Obama's Fables: An American Classic.
"We hang the petty thieves and appoint the great ones to public office." - Aesop.
"Appearances often are deceiving." - Aesop.
An excerpt from Peter Suderman's article at reason.com called, "Obama’s Failed Narrative":
"When he decides to quit the high-powered, high-paying business of corporate consulting for the low-paying, low-prestige world of community activism, Obama writes that “with the benefit of hindsight, I can construct a certain logic to my decisions, show how becoming an organizer was part of a larger narrative.” Later, when he leaves the Chicago housing project of Altgeld Gardens for Harvard Law, he’s still trying to fill out an imagined story arc: “I would learn power’s currency in all its intricacy and detail,” he wrote, “knowledge that would have compromised me before coming to Chicago but that I could now bring back to where it was needed, back to Roseland, back to Altgeld; bring it back like Promethean fire. That’s the story I had been telling myself.”

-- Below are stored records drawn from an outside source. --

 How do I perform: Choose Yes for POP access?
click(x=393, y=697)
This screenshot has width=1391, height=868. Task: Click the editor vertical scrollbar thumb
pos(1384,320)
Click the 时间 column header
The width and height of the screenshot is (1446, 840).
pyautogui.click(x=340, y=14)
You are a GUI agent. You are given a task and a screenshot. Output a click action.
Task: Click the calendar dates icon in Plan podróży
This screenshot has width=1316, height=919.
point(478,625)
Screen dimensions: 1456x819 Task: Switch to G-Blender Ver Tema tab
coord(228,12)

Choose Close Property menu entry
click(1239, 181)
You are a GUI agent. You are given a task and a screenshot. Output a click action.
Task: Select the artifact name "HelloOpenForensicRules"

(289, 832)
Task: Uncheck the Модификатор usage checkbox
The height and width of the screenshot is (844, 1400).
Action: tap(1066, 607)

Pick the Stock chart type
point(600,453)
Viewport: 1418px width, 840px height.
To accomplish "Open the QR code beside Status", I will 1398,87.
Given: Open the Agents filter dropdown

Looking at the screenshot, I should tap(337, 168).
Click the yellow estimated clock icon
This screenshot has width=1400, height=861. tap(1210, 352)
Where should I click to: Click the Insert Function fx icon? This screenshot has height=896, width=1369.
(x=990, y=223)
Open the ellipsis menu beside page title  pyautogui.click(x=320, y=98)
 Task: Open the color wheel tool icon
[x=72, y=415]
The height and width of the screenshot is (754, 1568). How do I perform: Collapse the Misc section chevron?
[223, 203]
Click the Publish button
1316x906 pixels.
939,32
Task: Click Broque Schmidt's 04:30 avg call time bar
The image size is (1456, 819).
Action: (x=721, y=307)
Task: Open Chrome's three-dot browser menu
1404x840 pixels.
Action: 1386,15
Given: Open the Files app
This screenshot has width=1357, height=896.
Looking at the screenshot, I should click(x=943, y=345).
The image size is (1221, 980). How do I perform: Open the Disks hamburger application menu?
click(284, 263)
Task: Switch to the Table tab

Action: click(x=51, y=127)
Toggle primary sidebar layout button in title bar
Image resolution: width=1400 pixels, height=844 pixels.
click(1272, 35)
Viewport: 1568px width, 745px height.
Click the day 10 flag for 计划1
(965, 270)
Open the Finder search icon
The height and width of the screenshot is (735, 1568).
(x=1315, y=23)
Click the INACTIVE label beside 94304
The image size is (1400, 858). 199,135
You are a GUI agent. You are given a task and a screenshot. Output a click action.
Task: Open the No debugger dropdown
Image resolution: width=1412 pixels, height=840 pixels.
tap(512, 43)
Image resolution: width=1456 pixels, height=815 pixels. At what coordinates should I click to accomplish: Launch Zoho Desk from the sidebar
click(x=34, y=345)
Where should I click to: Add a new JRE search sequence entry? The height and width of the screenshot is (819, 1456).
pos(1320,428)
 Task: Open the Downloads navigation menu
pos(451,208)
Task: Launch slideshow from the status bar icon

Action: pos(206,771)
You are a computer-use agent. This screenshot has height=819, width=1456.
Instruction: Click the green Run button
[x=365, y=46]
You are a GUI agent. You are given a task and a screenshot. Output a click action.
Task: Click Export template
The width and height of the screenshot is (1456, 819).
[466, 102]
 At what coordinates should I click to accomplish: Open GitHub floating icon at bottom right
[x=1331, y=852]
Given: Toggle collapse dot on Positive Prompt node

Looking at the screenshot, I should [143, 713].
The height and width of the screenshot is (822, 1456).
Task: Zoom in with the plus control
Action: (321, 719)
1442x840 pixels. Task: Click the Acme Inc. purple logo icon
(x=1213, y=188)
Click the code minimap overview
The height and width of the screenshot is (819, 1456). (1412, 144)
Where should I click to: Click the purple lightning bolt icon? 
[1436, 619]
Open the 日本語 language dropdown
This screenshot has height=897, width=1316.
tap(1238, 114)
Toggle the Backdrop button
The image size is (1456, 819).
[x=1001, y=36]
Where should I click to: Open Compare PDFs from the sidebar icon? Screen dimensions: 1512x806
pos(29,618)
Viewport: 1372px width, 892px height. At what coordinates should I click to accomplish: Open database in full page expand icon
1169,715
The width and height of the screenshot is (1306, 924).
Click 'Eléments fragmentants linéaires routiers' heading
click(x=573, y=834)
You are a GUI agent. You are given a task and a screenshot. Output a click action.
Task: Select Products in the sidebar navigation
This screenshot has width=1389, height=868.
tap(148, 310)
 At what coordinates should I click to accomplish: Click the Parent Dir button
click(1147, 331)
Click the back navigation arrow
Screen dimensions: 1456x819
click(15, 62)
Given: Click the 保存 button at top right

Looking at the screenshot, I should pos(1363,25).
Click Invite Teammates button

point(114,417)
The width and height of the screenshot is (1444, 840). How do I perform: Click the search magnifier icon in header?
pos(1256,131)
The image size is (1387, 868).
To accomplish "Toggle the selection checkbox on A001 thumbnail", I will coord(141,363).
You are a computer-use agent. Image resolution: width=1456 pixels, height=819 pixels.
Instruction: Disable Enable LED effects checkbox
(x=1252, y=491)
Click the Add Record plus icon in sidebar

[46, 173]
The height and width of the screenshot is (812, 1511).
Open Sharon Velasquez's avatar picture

But young Obama isn’t Prometheus; he’s Aesop. He brought fables, not fire. He writes in hushed tones about the “sacred stories” of the people he meets as a community organizer. It’s all part of his character arc: Like in a third-act revelation of a cheesy Hollywood screenplay, their stories are what help him find himself. Learning the tales of their lives, he writes, “helped me bind my world together…they gave me the sense of place and purpose I’d been looking for.” This sentiment, which would follow him to the presidency, combines Obama’s post-grad literary sensibility with a youthful narcissism: The lives he encounters become vehicles for his own self-fulfillment."